Per contrastare lo spopolamento della Sardegna, il presidente dell’Anci Sardegna, Emiliano Deiana, nelle scorse settimane ha consegnato al Consiglio regionale un documento ‘di metodo’. Nonostante un’attenta lettura di tutto il testo (pubblicato nella sua pagina Facebook) è difficile scorgere qualcosa di diverso dal solito cianciare di aria fritta.
Il Presidente Anci propone due classi di azioni. Nella prima, si parla di adeguare i servizi essenziali, migliorare i servizi per la salute nelle aree interne, riscoprire il ruolo della scuola nelle aree interne e la mobilità nelle aree interne. Nella seconda, si parla di tutela del territorio e comunità locali, mediante valorizzazione delle risorse naturali, culturali e del turismo, dei sistemi agro-alimentari e per lo sviluppo locale (saper fare e artigianato), e l’onnipresente investimento nel risparmio energetico e nelle filiere locali di energie rinnovabili.
Deiana e i vari sindaci, che hanno contribuito al documento, devono avere memoria corta e si sono sicuramente dimenticati delle scuole chiuse dalla giunta Pigliaru, che però ha aumentato i contributi per i mezzi di trasporto degli studenti da un comune all’altro della Sardegna. Nel centro Sardegna, le scuole, soprattutto quelle della prima infanzia, hanno classi con bambini multietà, alla faccia del riscoprimento del ruolo della scuola e, si presume, della qualità della didattica, che deve invece fare i conti sempre con il maledetto bilancio e con le regole nazionali che impongono che le classi non possano avere meno di 15 bambini. L’Anci si deve essere anche dimenticata delle recenti riforme della sanità Sarda, che vedono proprio le zone interne penalizzate con la chiusura o depotenziamento degli ospedali periferici.
La mobilità delle zone interne si potrebbe sicuramente pensare di migliorarla, anche semplicemente riaprendo la viabilità in quei punti ancora chiusi dai recenti nubifragi degli anni scorsi, o davvero intervenendo pesantemente nelle zone più interne ad esempio della Barbagia. Si parla di valorizzazione delle risorse naturali, culturali e del turismo, ma non si capisce in che modo? Saranno i soliti conterranei appassionati di sagre paesane a far fiorire l’economia del turismo delle zone interne? Non ci sono idee più concrete per migliorare il sistema dei trasporti aerei e navali verso il resto del mondo, anche perché in pochi, politici, capiscono che la Sardegna deve diventare ricettiva e attrattiva per viaggiatori da tutto il mondo, e non solo dei migranti, e sempre i politici, pochi, capiscono che la Sardegna non ha alcuna necessità, come sostiene l’Anci, di utilizzare il fenomeno migratorio, in concorso con le altre politiche strutturali (quali?) come antidoto allo spopolamento della Sardegna.

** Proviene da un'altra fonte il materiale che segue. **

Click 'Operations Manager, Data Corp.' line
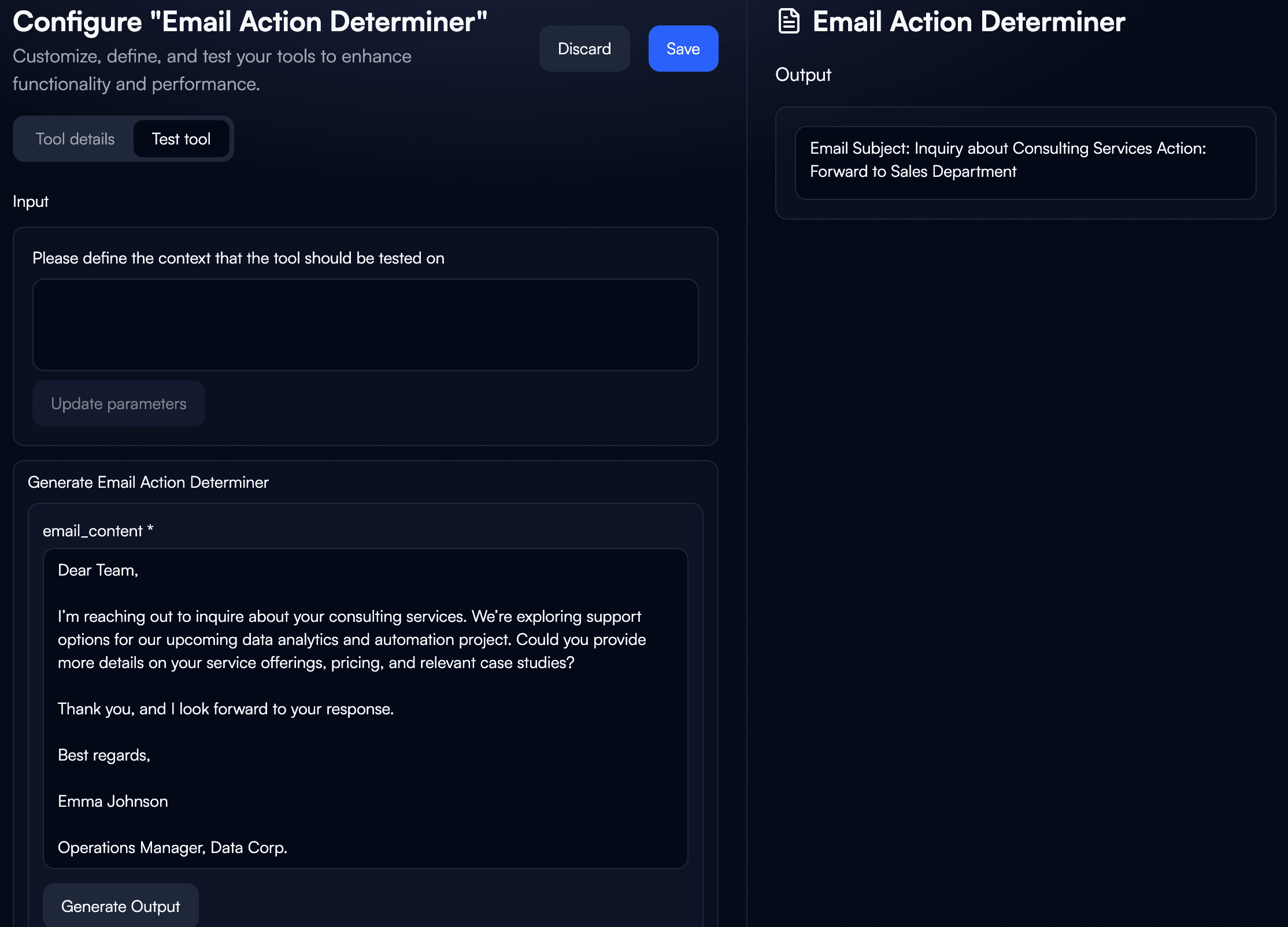 [172, 848]
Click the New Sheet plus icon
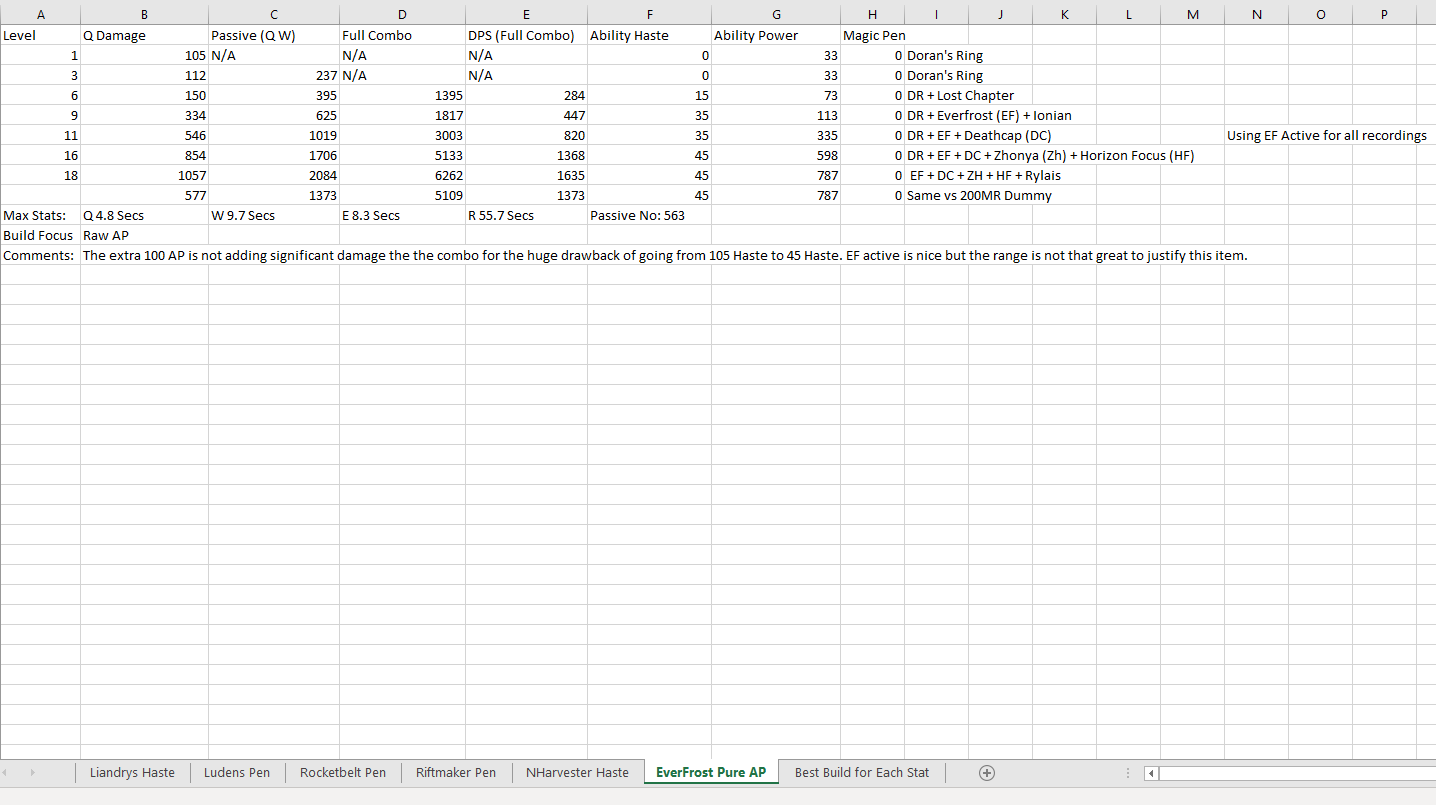1436x805 pixels. (x=986, y=772)

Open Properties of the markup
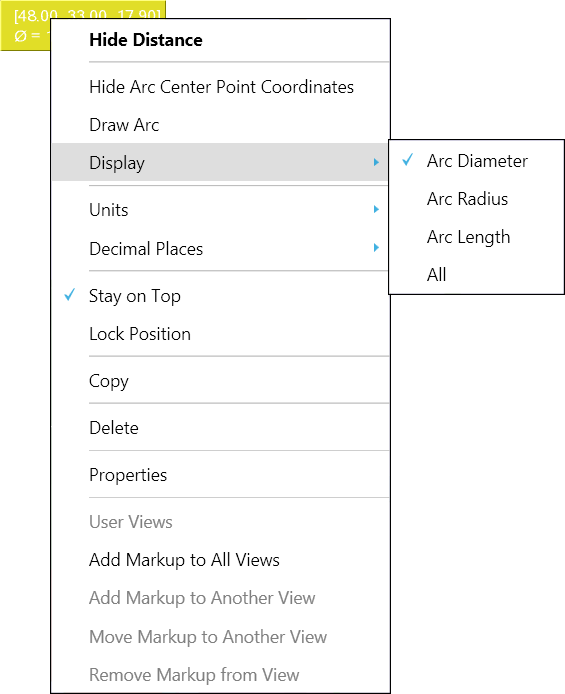[220, 474]
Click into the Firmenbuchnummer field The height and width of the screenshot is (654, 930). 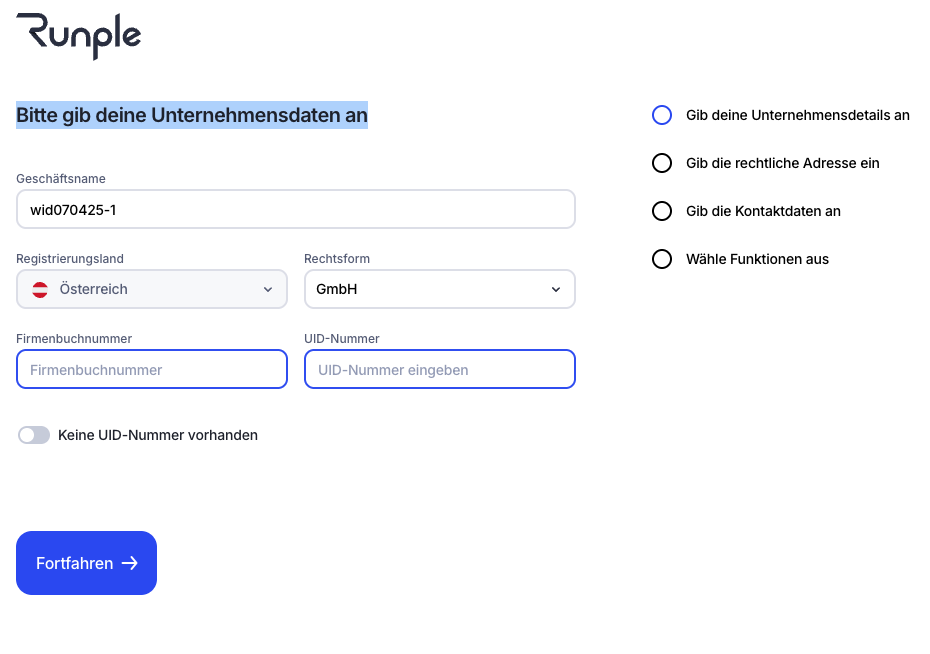152,370
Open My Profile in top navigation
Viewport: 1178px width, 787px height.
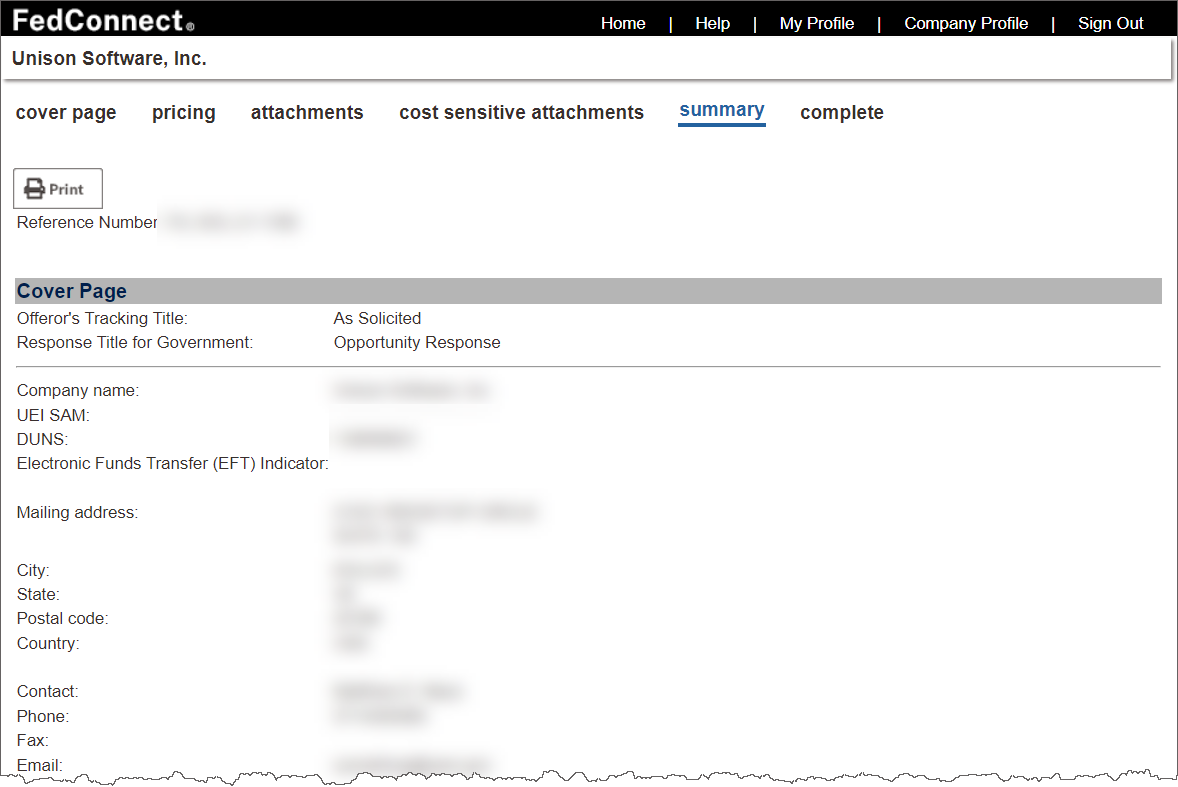pos(816,23)
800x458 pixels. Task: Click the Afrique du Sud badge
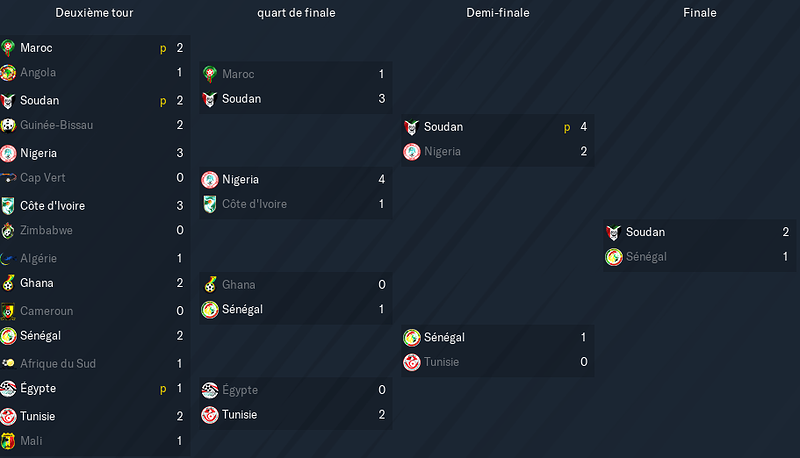(x=8, y=363)
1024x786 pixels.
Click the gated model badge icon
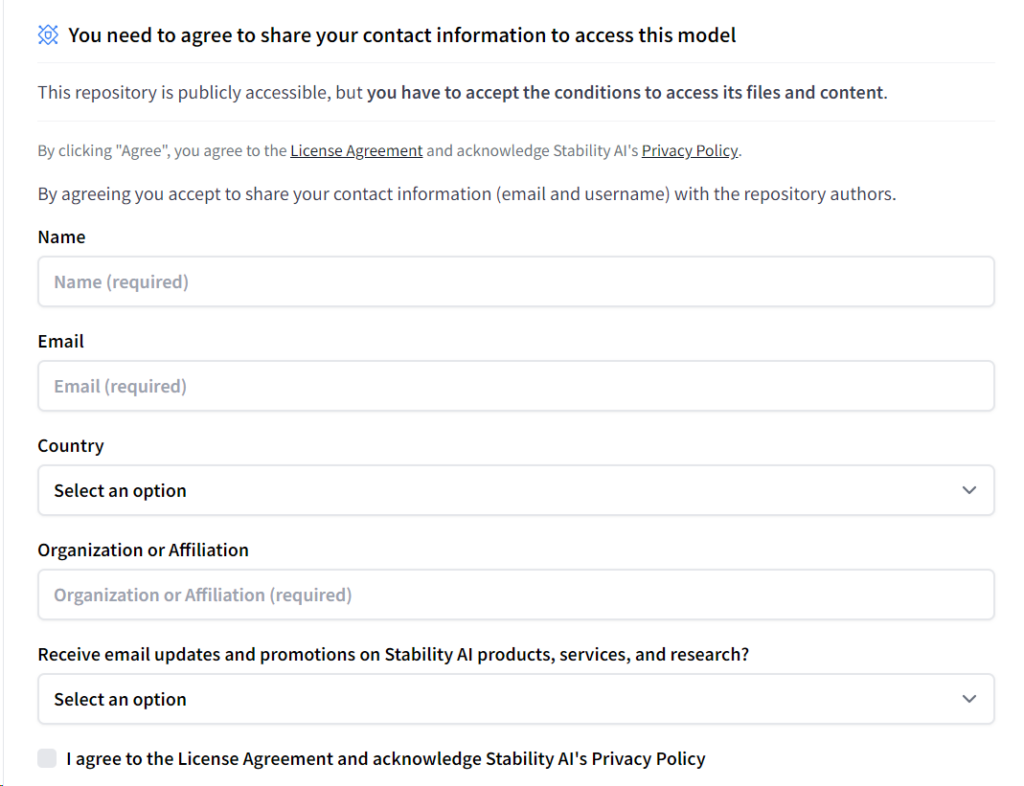coord(48,35)
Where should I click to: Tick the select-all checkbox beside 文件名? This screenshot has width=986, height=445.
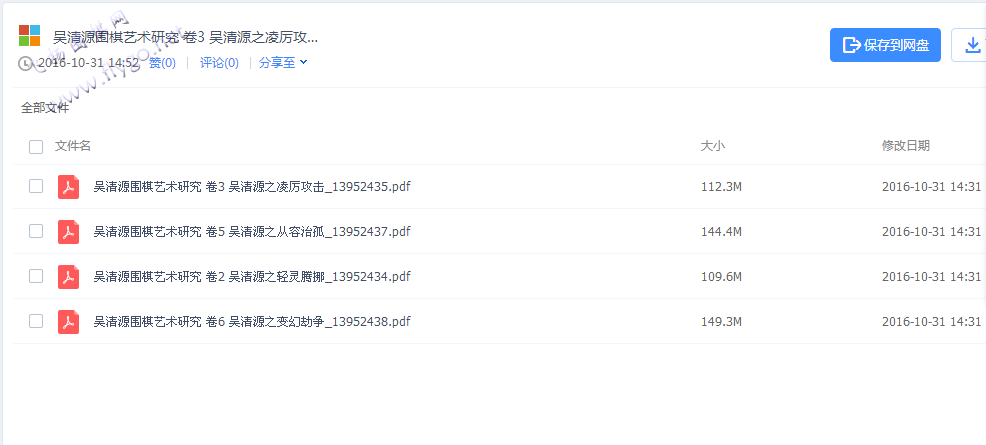pos(36,147)
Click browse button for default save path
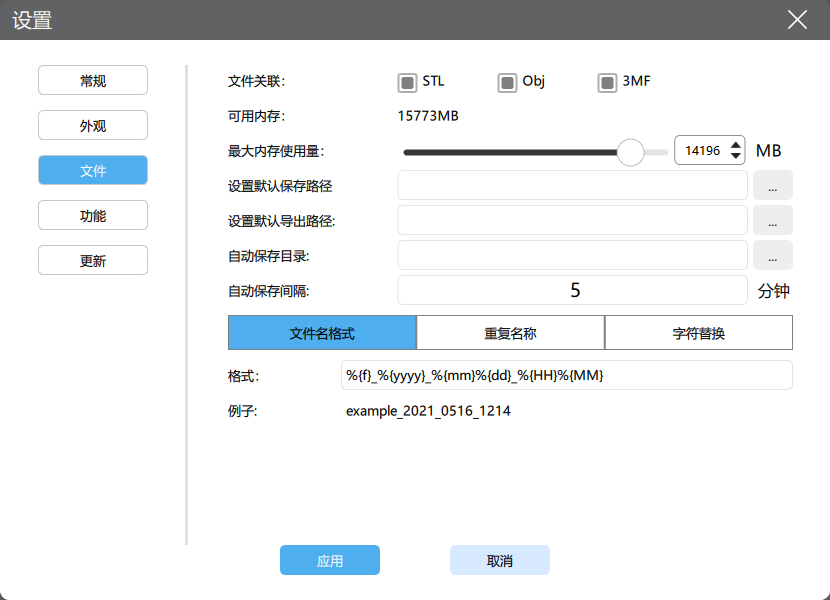 tap(772, 185)
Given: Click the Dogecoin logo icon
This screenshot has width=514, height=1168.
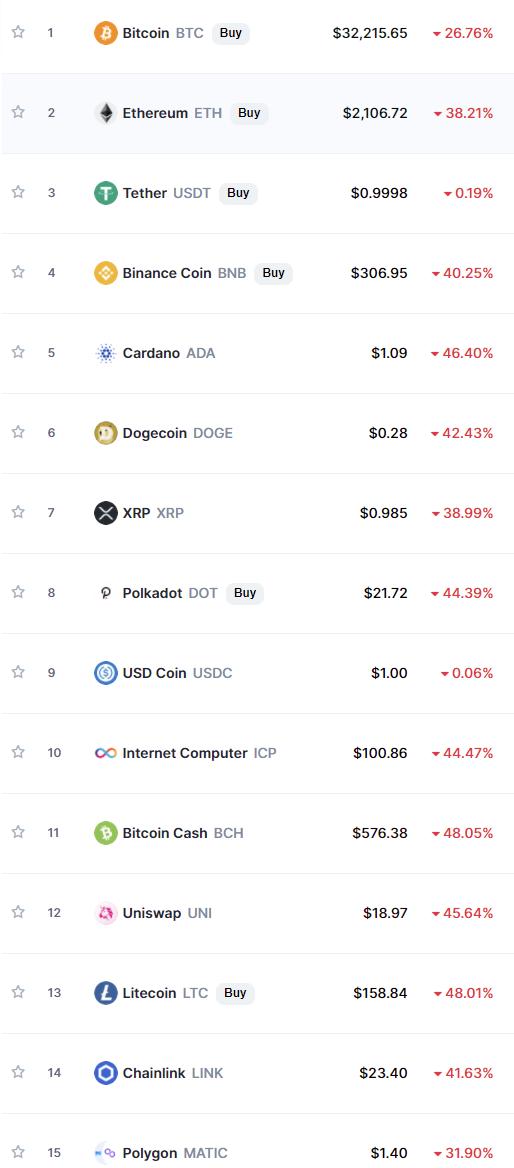Looking at the screenshot, I should [106, 433].
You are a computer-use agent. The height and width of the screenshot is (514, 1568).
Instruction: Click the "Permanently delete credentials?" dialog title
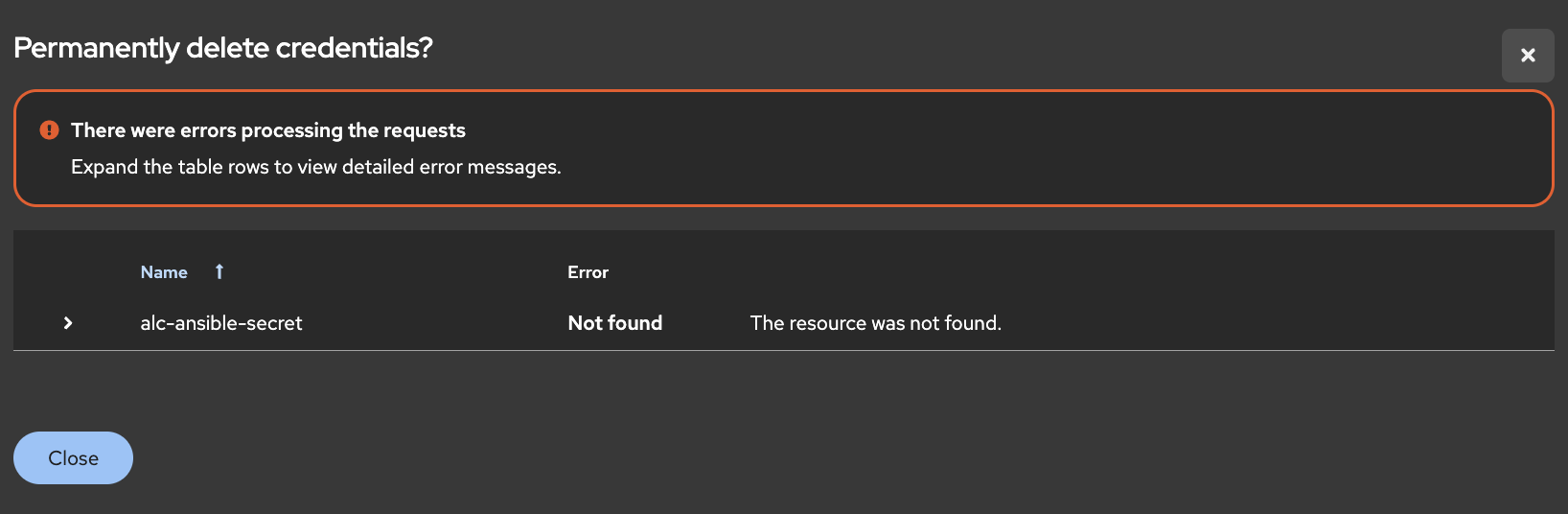(x=223, y=48)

Nessun riferimento alle politiche agropastorali, magari migliorando le inefficienze dei sistemi di pagamento dei contributi dell’Argea, che, con fardelli burocratici insostenibili, portano sempre gli agricoltori e gli allevatori al massimo stremo in attesa di elemosine indispensabili per la sopravvivenza delle aziende. Infine, si parla degli interventi sul risparmio energetico e le fonti rinnovabili, senza forse leggere, ad esempio, la notizia dello scorso 3 dicembre, dove il progetto di un nuovo parco eolico a Sennori è stato fermato per la presenza di pipistrelli nella zona individuata dai proponenti il progetto, ma sono tanti i vincoli, soprattutto ideologici, che nascondendosi dietro i pipistrelli in questo caso, o le galline prataiole, o presunti resti archeologici di valore insignificante, in moltissimi altri casi, impediscono lo sviluppo di impianti a fonti rinnovabili nella Sardegna. Molti sarebbero sicuramente gli interventi di risparmio energetico sicuramente effettuabili nei centri storici della Sardegna, fondamentali per far ripartire l’edilizia, peccato però che i vincoli dei vari piani particolareggiati li rendano praticamente inattuabili, condannando le vecchie abitazioni, di fatto inagibili e inabitabili poiché prive degli standard abitativi attuali, al crollo naturale e alla successiva demolizione. Se neppure i sindaci dell’Anci, che vivono la realtà e le difficoltà più concrete dei piccoli centri, non hanno ricette serie, si rischia di andare davvero verso un punto di non ritorno.